WORK INSTRUCTION: Each line of the records containing "will" is to be copied out and returned.

Stored data
##############################

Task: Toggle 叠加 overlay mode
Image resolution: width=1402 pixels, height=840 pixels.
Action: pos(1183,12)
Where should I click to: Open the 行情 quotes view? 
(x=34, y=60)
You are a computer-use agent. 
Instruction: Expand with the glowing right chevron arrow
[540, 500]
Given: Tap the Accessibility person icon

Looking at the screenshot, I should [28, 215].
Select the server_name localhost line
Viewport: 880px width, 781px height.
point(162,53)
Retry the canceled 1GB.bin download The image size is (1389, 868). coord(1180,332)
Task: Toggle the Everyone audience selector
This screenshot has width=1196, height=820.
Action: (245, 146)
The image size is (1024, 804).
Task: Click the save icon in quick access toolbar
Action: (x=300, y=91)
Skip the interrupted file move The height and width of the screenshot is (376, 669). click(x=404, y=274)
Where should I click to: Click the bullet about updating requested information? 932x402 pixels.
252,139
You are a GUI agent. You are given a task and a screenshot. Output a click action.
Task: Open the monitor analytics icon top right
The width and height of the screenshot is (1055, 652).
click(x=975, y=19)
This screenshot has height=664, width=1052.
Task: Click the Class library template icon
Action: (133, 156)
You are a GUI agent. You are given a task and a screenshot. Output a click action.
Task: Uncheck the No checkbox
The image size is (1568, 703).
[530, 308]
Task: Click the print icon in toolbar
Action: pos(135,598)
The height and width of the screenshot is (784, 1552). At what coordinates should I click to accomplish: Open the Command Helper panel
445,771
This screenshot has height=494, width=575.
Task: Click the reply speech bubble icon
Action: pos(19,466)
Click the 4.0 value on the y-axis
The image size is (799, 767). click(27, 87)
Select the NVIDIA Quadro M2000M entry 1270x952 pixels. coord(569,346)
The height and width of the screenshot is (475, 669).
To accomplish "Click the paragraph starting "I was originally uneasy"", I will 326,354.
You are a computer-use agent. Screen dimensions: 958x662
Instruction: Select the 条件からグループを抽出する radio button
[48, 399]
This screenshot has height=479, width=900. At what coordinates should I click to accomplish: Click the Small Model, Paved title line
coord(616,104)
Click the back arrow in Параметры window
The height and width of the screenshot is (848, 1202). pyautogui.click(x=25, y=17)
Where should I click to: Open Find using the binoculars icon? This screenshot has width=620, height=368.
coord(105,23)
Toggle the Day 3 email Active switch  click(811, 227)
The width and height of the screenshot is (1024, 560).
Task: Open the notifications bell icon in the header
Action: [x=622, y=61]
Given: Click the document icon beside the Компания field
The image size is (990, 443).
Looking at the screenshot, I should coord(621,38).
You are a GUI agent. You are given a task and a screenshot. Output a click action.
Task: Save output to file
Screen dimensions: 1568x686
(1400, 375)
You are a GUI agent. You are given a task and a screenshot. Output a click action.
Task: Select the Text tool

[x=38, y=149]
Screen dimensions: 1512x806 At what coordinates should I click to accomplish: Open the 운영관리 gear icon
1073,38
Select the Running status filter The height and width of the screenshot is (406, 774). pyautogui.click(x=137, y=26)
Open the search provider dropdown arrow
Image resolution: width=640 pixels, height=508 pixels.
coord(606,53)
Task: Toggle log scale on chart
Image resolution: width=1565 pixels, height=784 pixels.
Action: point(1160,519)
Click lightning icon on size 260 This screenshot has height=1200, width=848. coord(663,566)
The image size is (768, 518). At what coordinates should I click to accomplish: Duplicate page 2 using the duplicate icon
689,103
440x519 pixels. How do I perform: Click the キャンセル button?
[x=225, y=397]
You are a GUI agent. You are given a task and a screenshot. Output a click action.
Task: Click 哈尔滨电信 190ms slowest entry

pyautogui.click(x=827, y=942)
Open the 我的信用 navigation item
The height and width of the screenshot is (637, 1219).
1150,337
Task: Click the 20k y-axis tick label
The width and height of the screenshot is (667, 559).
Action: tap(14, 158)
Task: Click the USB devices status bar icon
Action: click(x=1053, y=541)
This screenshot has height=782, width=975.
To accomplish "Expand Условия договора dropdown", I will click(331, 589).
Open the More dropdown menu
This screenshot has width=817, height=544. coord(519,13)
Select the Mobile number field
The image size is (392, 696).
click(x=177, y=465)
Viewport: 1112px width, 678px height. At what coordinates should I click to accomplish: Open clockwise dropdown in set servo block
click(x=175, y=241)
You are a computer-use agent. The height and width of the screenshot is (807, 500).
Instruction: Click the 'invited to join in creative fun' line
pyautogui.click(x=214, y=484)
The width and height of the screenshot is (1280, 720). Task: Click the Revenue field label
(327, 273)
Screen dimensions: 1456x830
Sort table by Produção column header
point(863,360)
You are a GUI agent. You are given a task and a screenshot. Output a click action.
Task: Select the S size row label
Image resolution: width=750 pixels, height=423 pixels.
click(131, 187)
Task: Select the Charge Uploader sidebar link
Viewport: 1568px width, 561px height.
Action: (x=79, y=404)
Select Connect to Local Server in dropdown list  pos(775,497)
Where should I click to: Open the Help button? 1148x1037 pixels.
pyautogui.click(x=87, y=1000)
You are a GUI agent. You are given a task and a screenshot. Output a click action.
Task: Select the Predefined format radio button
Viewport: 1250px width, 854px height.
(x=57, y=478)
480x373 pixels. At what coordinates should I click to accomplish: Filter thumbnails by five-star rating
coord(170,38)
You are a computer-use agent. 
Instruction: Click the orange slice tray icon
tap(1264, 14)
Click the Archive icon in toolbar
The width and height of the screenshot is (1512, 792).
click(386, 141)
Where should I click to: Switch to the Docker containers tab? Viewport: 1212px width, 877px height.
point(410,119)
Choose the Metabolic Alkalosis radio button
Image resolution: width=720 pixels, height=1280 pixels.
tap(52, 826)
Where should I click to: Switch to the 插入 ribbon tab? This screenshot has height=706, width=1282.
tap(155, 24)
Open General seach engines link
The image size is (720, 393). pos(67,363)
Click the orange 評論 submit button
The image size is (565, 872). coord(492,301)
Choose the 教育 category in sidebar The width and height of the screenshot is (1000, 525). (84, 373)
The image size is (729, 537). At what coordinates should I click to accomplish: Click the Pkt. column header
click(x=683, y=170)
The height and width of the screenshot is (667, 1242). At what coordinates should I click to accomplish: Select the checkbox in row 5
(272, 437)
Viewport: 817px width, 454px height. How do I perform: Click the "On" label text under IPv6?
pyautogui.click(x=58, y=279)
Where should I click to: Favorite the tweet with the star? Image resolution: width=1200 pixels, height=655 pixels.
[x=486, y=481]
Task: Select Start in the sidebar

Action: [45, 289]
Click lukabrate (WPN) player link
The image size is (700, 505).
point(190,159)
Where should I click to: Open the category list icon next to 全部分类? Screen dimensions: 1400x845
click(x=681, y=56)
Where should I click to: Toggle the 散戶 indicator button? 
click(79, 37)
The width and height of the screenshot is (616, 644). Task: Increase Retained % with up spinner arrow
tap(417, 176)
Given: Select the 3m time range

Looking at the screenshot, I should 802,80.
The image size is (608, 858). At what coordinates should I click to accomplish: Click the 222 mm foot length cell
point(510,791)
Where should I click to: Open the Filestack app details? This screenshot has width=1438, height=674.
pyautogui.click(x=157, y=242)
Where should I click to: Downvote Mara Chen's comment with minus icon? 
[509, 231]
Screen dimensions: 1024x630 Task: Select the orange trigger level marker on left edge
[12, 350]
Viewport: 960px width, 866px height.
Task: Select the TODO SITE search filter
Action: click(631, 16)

##############################

SOLVED PROBLEM:
To accomplish "Click the paragraph starting "I was originally uneasy"", I will 326,354.
To accomplish "Expand Условия договора dropdown", I will click(331, 589).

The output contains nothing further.